• [Activity]: Nothing should differ. Repeat every record as written.

• [Dataset records]:
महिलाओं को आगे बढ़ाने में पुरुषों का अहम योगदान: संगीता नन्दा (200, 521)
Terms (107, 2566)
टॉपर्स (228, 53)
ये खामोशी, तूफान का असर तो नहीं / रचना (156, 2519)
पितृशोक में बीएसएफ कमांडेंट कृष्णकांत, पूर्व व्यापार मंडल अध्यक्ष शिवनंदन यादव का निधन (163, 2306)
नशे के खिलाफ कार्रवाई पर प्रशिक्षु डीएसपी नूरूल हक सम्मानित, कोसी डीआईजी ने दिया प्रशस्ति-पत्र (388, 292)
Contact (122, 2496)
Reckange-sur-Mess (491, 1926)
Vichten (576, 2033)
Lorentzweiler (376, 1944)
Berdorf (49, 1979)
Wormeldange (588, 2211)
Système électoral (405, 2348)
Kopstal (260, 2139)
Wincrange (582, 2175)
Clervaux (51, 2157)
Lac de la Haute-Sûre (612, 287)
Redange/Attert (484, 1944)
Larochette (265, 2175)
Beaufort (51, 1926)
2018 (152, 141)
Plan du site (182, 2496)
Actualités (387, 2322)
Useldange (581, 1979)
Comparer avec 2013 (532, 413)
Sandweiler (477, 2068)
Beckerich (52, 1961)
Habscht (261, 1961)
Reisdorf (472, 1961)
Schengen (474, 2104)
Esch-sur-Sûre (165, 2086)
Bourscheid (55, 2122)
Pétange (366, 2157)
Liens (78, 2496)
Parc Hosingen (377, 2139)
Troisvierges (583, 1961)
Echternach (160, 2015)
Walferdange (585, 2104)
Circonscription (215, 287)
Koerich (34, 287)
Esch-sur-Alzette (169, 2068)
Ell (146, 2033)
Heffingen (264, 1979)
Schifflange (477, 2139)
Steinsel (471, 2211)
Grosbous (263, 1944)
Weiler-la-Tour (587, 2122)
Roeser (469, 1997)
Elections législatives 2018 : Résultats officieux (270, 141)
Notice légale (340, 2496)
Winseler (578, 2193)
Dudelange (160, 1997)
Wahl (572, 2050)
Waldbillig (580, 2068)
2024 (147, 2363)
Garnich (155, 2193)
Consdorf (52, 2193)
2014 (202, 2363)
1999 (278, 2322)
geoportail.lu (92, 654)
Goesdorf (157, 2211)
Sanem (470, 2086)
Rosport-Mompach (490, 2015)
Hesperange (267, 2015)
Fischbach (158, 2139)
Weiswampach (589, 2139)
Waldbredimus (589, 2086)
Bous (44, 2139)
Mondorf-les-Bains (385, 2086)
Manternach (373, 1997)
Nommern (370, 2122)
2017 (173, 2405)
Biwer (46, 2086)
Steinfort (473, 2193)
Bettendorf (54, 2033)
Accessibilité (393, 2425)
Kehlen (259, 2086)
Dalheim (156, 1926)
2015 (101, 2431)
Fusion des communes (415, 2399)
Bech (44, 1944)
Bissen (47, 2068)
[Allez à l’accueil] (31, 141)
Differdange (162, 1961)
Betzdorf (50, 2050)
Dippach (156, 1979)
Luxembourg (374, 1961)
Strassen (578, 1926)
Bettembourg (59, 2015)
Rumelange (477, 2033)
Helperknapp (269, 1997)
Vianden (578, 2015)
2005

• [Exercise solution]:
महिलाओं को आगे बढ़ाने में पुरुषों का अहम योगदान: संगीता नन्दा (200, 521)
Terms (107, 2566)
टॉपर्स (228, 53)
ये खामोशी, तूफान का असर तो नहीं / रचना (156, 2519)
पितृशोक में बीएसएफ कमांडेंट कृष्णकांत, पूर्व व्यापार मंडल अध्यक्ष शिवनंदन यादव का निधन (163, 2306)
नशे के खिलाफ कार्रवाई पर प्रशिक्षु डीएसपी नूरूल हक सम्मानित, कोसी डीआईजी ने दिया प्रशस्ति-पत्र (388, 292)
Contact (122, 2496)
Reckange-sur-Mess (491, 1926)
Vichten (576, 2033)
Lorentzweiler (376, 1944)
Berdorf (49, 1979)
Wormeldange (588, 2211)
Système électoral (405, 2348)
Kopstal (260, 2139)
Wincrange (582, 2175)
Clervaux (51, 2157)
Lac de la Haute-Sûre (612, 287)
Redange/Attert (484, 1944)
Larochette (265, 2175)
Beaufort (51, 1926)
2018 (152, 141)
Plan du site (182, 2496)
Actualités (387, 2322)
Useldange (581, 1979)
Comparer avec 2013 (532, 413)
Sandweiler (477, 2068)
Beckerich (52, 1961)
Habscht (261, 1961)
Reisdorf (472, 1961)
Schengen (474, 2104)
Esch-sur-Sûre (165, 2086)
Bourscheid (55, 2122)
Pétange (366, 2157)
Liens (78, 2496)
Parc Hosingen (377, 2139)
Troisvierges (583, 1961)
Echternach (160, 2015)
Walferdange (585, 2104)
Circonscription (215, 287)
Koerich (34, 287)
Esch-sur-Alzette (169, 2068)
Ell (146, 2033)
Heffingen (264, 1979)
Schifflange (477, 2139)
Steinsel (471, 2211)
Grosbous (263, 1944)
Weiler-la-Tour (587, 2122)
Roeser (469, 1997)
Elections législatives 2018 : Résultats officieux (270, 141)
Notice légale (340, 2496)
Winseler (578, 2193)
Dudelange (160, 1997)
Wahl (572, 2050)
Waldbillig (580, 2068)
2024 (147, 2363)
Garnich (155, 2193)
Consdorf (52, 2193)
2014 (202, 2363)
1999 (278, 2322)
geoportail.lu (92, 654)
Goesdorf (157, 2211)
Sanem (470, 2086)
Rosport-Mompach (490, 2015)
Hesperange (267, 2015)
Fischbach (158, 2139)
Weiswampach (589, 2139)
Waldbredimus (589, 2086)
Bous (44, 2139)
Mondorf-les-Bains (385, 2086)
Manternach (373, 1997)
Nommern (370, 2122)
2017 (173, 2405)
Biwer (46, 2086)
Steinfort (473, 2193)
Bettendorf (54, 2033)
Accessibilité (393, 2425)
Kehlen (259, 2086)
Dalheim (156, 1926)
2015 (101, 2431)
Fusion des communes (415, 2399)
Bech (44, 1944)
Bissen (47, 2068)
[Allez à l’accueil] (31, 141)
Differdange (162, 1961)
Betzdorf (50, 2050)
Dippach (156, 1979)
Luxembourg (374, 1961)
Strassen (578, 1926)
Bettembourg (59, 2015)
Rumelange (477, 2033)
Helperknapp (269, 1997)
Vianden (578, 2015)
2005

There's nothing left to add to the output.